Do you notice that he answers them in language that is as off-center as their halting question? Where are you staying? “Come and see” sounds pretty definite, but the joke is on the disciples. The Son of Man has nowhere to lay his head. The Logos has pitched his tent among us but he is an itinerant figure and the disciples are in for a very long journey if they want to see his mysterious home. Sure, they will be able to stay with him that day and for a good deal longer than that, but ultimately when they go looking for him they will find an empty tomb that leads them to more journeying. And then his ascension to a place called heaven.
Maybe all our lives we are awaiting a decisive encounter with the Lord, the Logos, and maybe the Lord knows exactly what to do with our bumbling formulas and our failed magic passwords. Maybe Jesus knows that when we come here seeking something, or when we journey out there in a quest for him, what we are looking for is exactly what we cannot name. Maybe Jesus knows and can help us to understand that just following him, just travelling in the atmosphere of possibility that surrounds him, is more than enough. Our efforts to unlock salvation are all mistakes. Our sense of what it means to be called is comically limited. Our notion of a destiny that draws us to God in Christ is wonderful but if we think we can map out our decisive moments we are deeply mistaken.

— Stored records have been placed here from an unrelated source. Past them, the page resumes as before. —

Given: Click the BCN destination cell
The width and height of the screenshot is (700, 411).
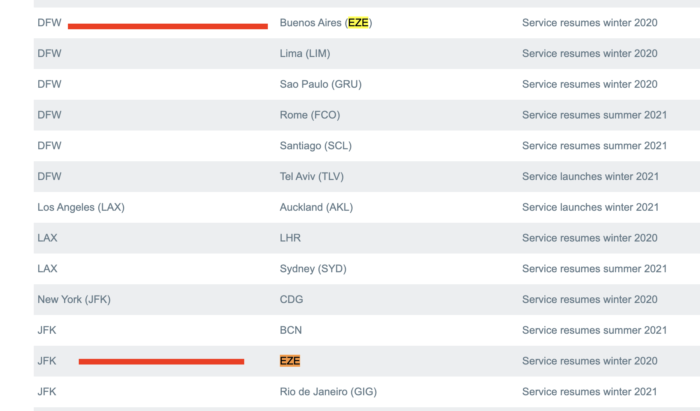Looking at the screenshot, I should [291, 330].
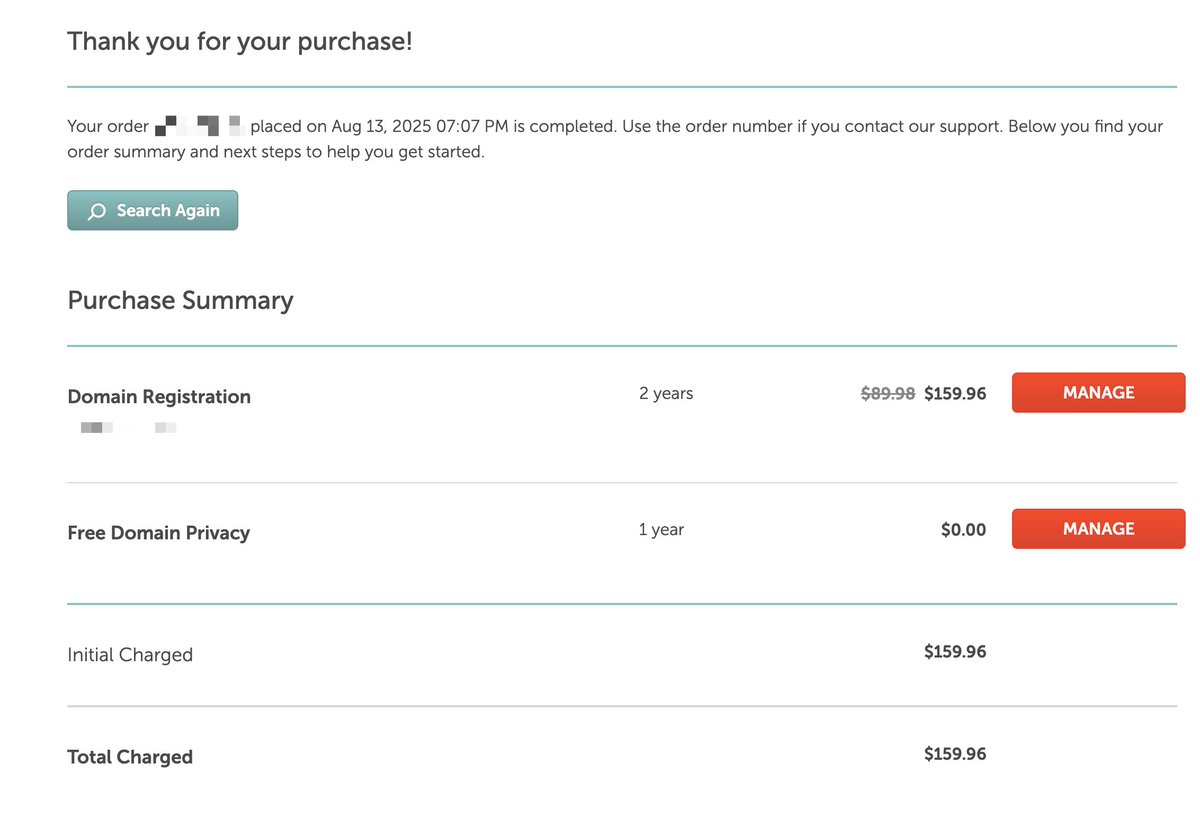The image size is (1200, 817).
Task: Click the $159.96 Domain Registration price
Action: (955, 394)
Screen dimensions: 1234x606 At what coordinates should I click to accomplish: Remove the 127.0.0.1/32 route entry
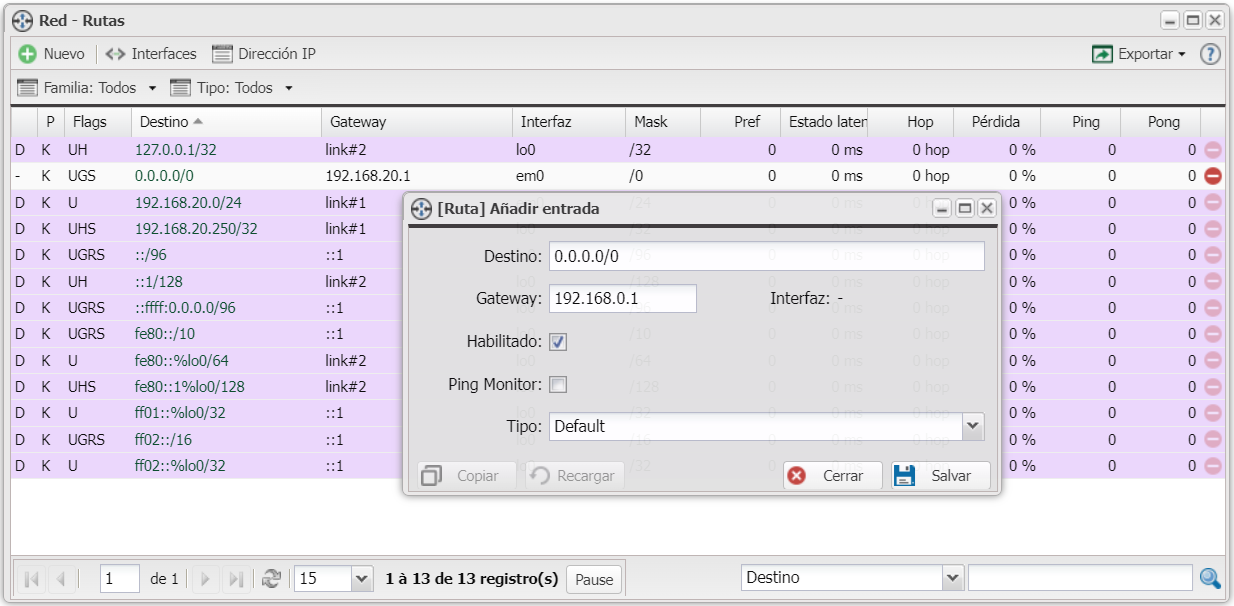pyautogui.click(x=1213, y=150)
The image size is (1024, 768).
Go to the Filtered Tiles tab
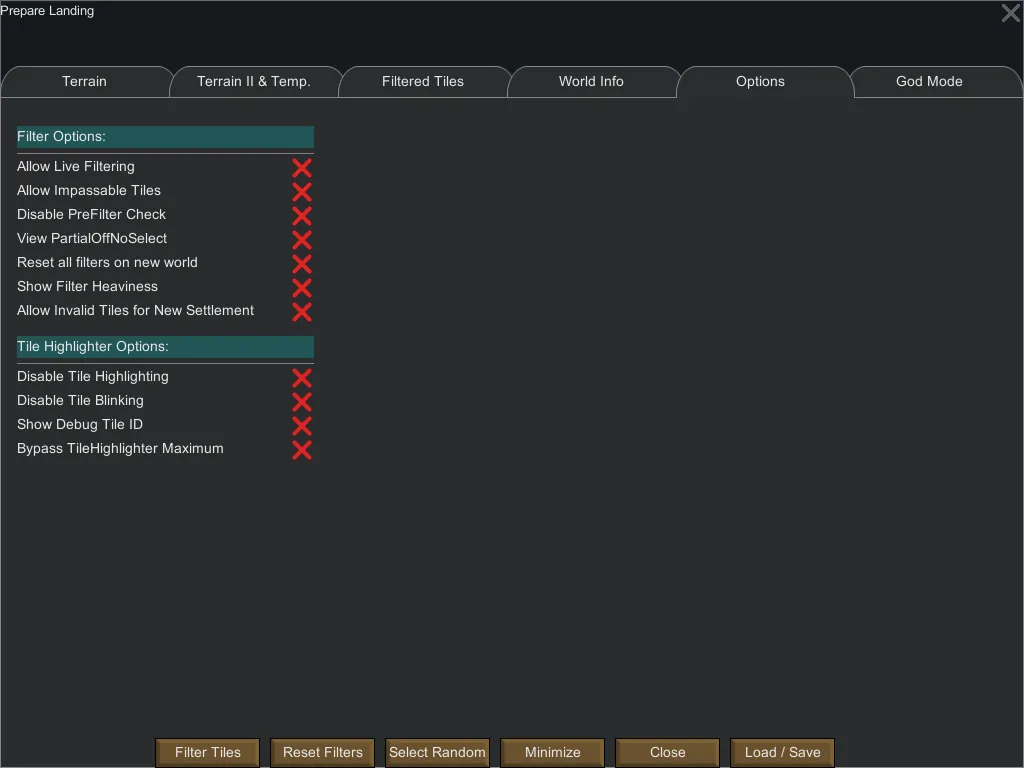point(423,82)
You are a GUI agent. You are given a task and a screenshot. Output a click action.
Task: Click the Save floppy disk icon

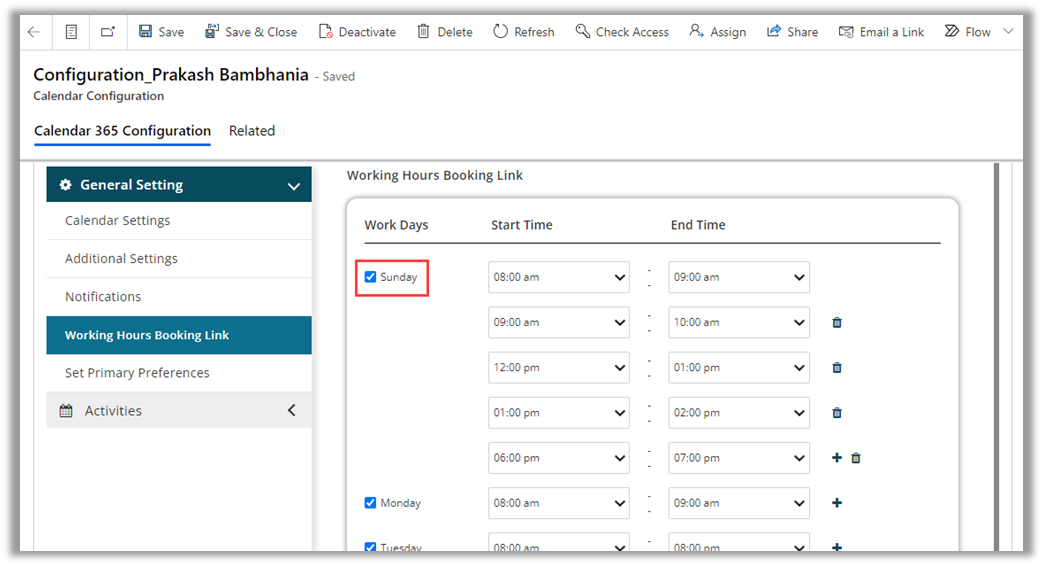point(146,32)
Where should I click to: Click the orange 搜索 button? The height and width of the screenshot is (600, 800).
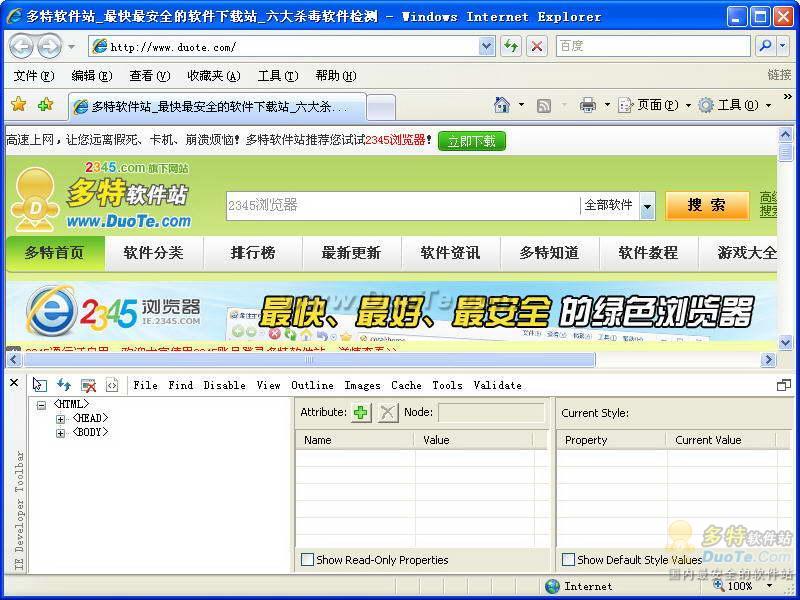coord(706,205)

Much of the work God does in us is invisible to us. Often we will have only the vaguest intimation of prayer or the will of God or the opening of our own hearts.
I don’t know that Jesus would quote Rudolfo Tonetti but I like to imagine that he would. I like to imagine that he could speak a word to us that would allow us to drop our expectations, surrender our limited notions of our spiritual destiny or our calling or our fate. “Fate,” as Rudolfo might say, “is a foolish thing. Take a chance.”